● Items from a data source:
BEGIN

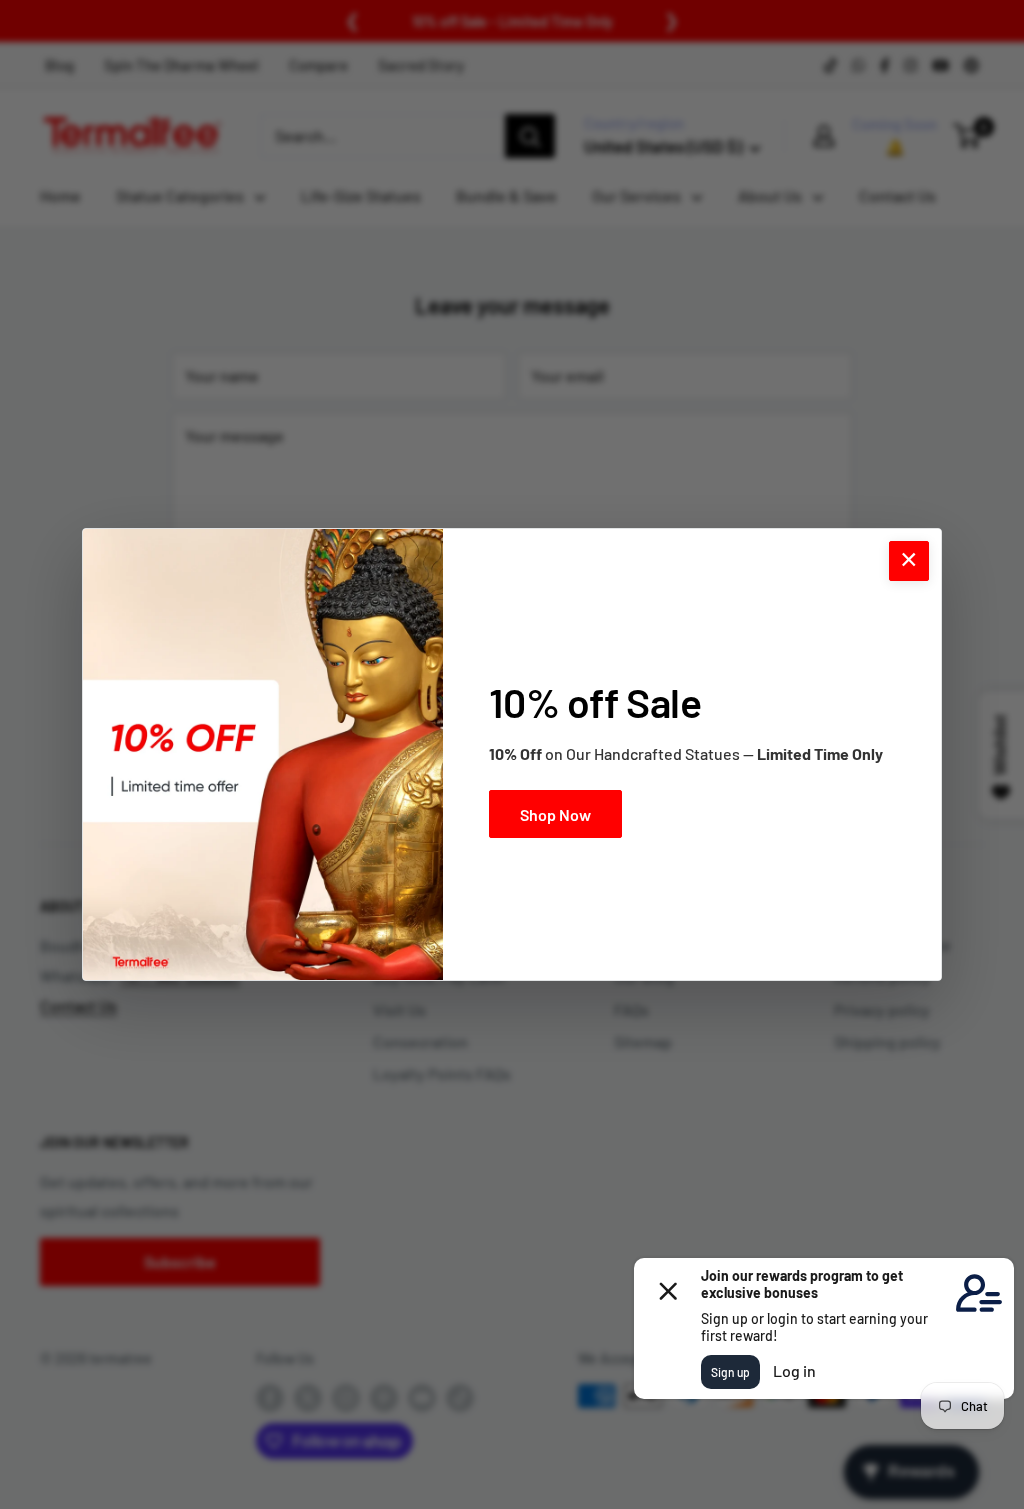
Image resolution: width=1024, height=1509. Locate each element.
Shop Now (555, 814)
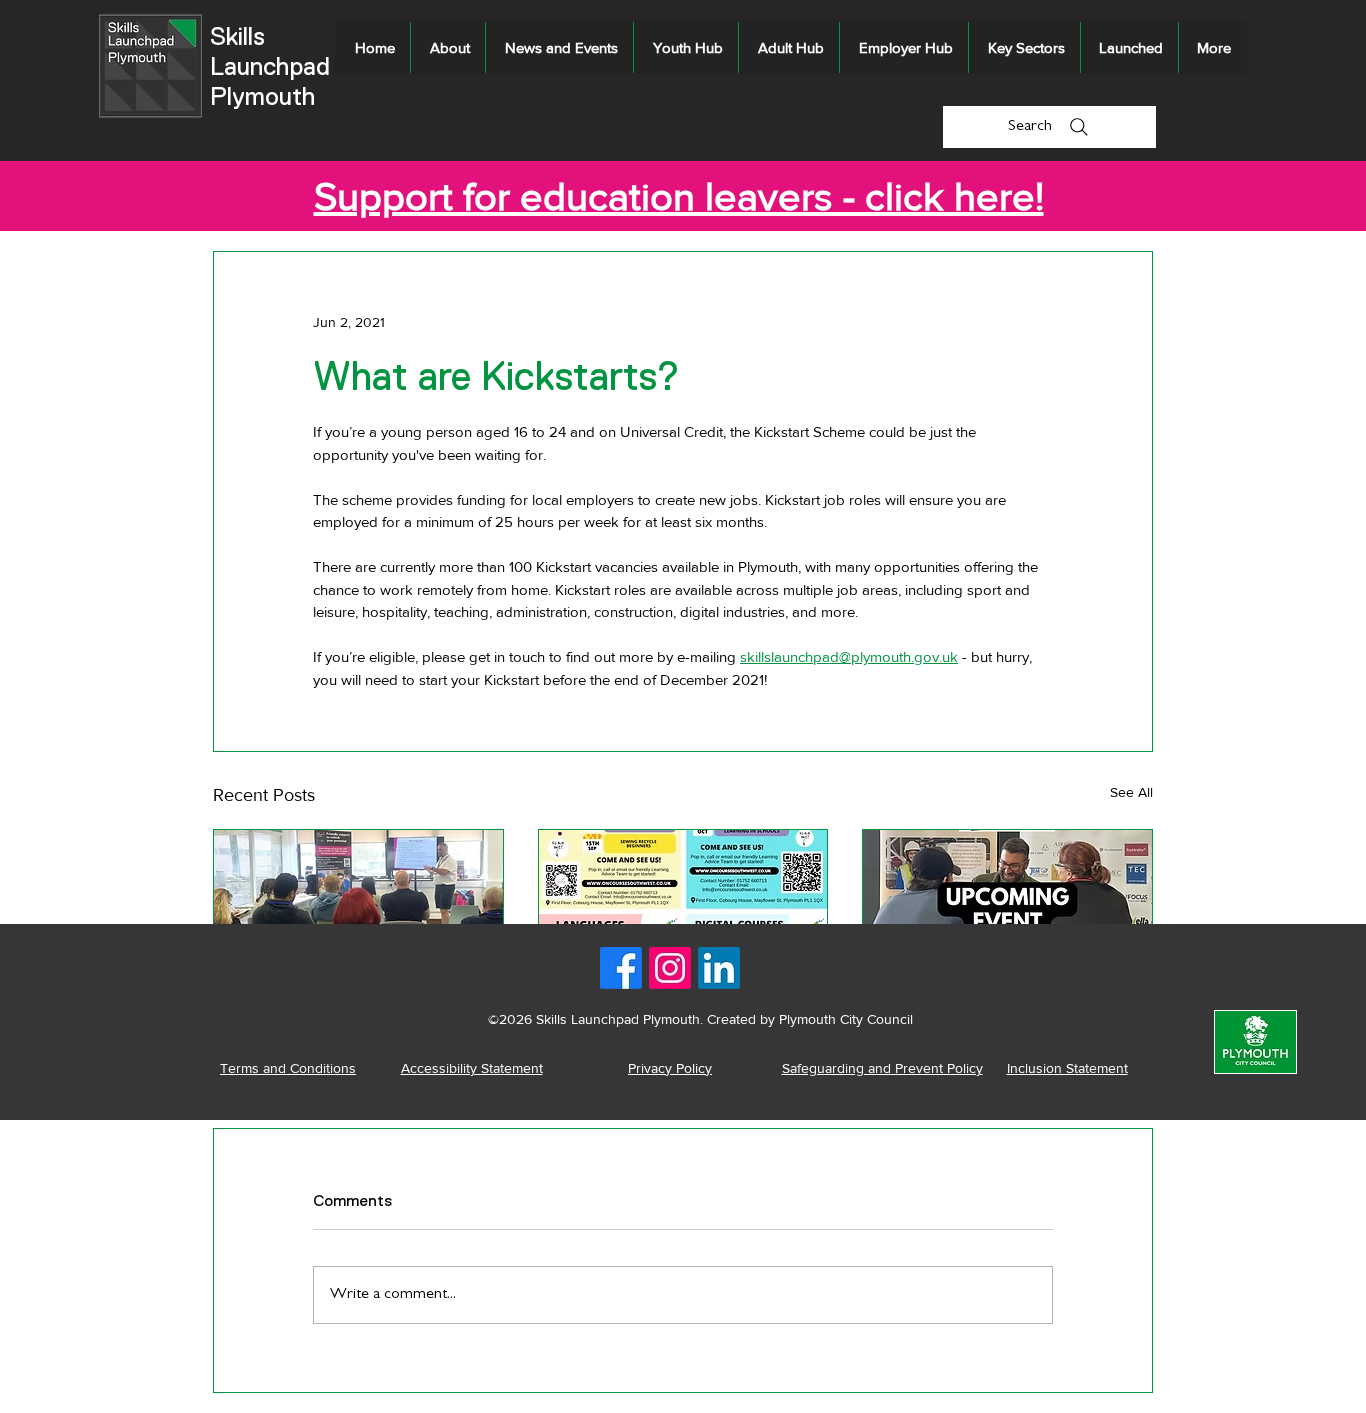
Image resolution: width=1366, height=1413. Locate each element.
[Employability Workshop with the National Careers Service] (358, 911)
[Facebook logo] (621, 968)
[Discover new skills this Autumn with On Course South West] (683, 911)
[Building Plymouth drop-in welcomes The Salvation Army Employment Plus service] (1007, 911)
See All (1131, 792)
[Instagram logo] (670, 968)
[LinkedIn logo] (719, 968)
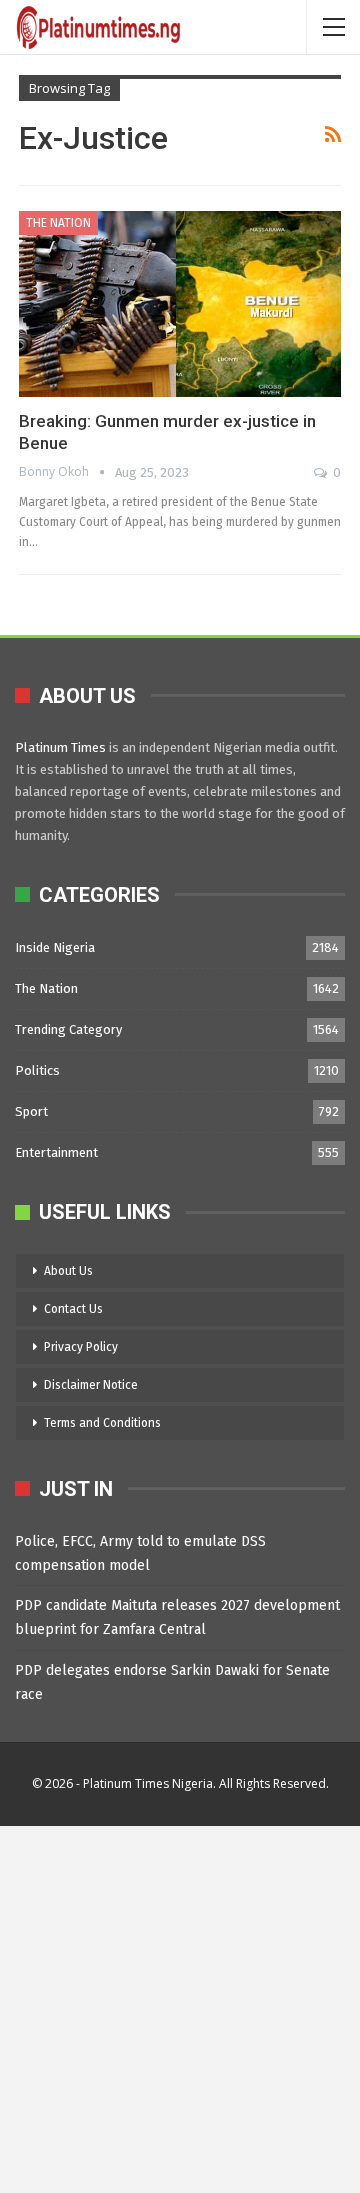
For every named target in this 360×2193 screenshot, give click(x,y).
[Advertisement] (180, 2006)
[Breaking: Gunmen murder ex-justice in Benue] (180, 304)
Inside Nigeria (55, 947)
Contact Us (73, 1309)
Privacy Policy (81, 1347)
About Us (68, 1271)
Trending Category (68, 1029)
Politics (37, 1070)
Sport (31, 1111)
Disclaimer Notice (91, 1385)
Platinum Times (60, 747)
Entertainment (56, 1152)
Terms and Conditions (102, 1423)
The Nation (58, 223)
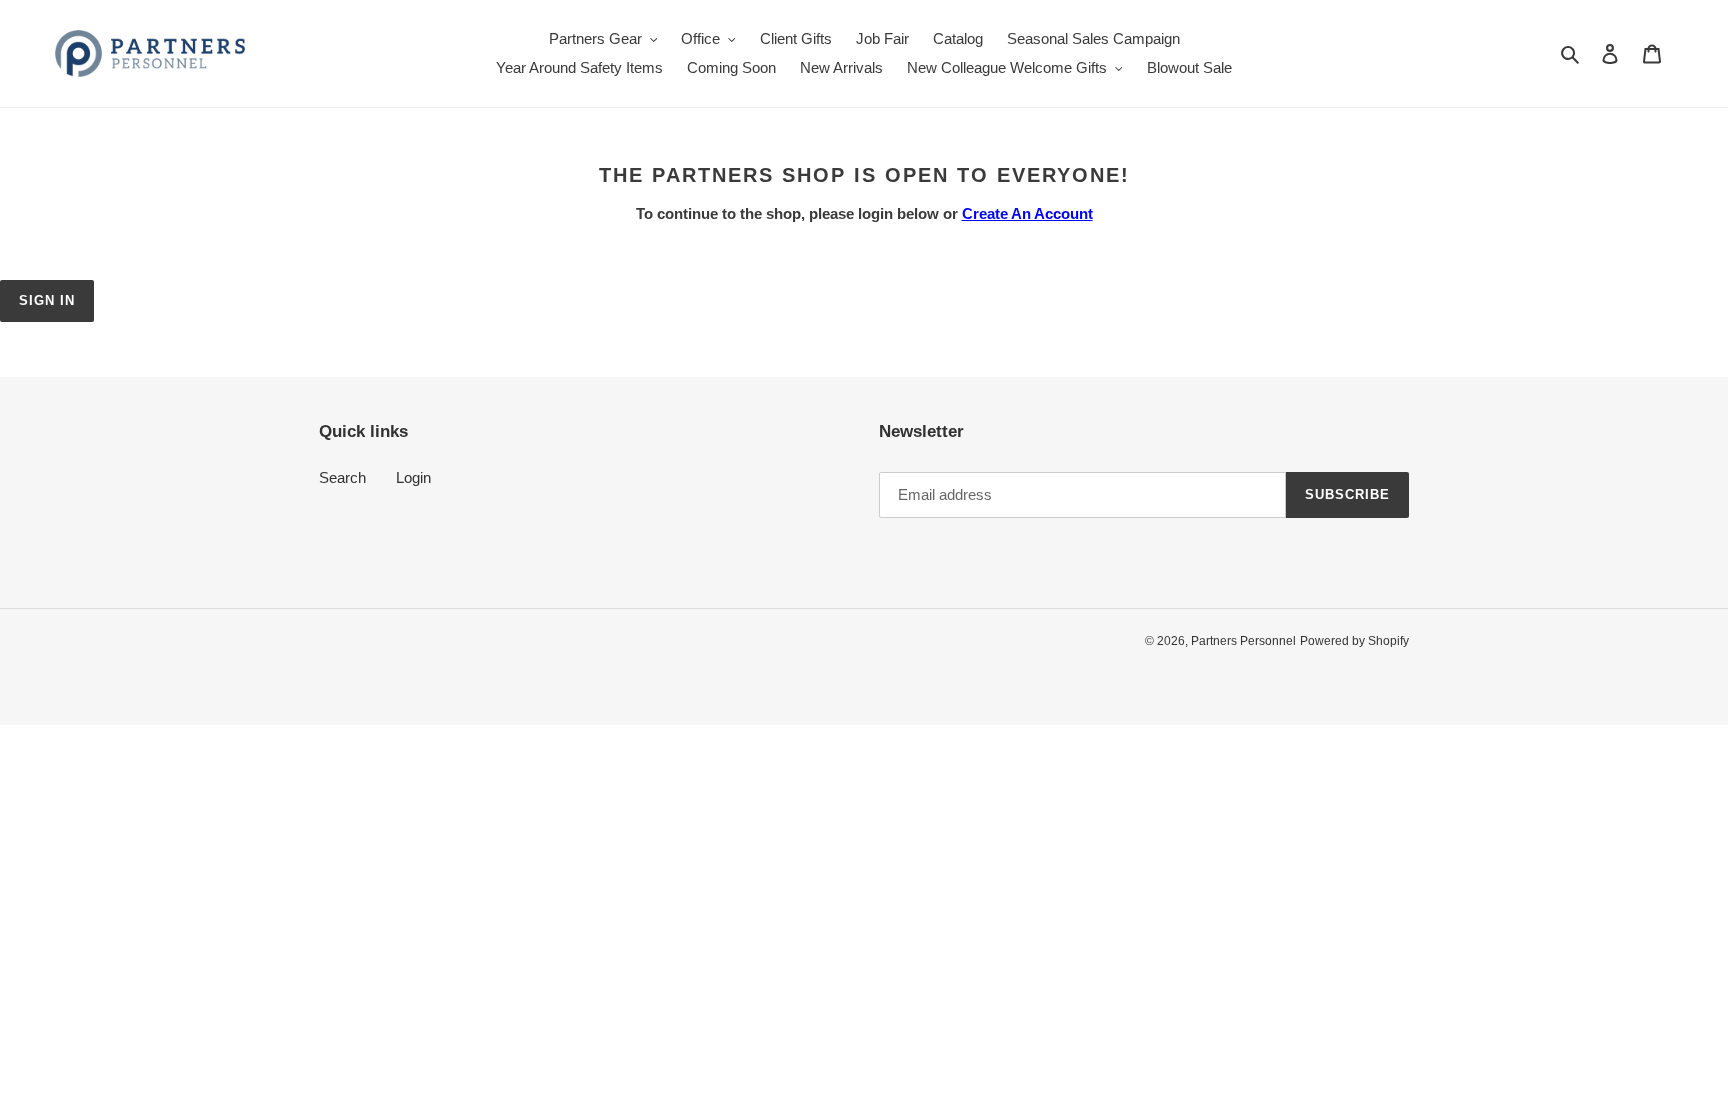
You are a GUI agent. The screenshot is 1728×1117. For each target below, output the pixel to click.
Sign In (47, 300)
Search (342, 477)
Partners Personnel (1243, 641)
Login (413, 477)
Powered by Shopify (1354, 641)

END

● The task:
The task calls for all lines in the entries that hold "height".

● Exercise response:
Image resolution: width=1024, height=1509. Locate each element.
Image resolution: width=1366, height=1413. Locate each element.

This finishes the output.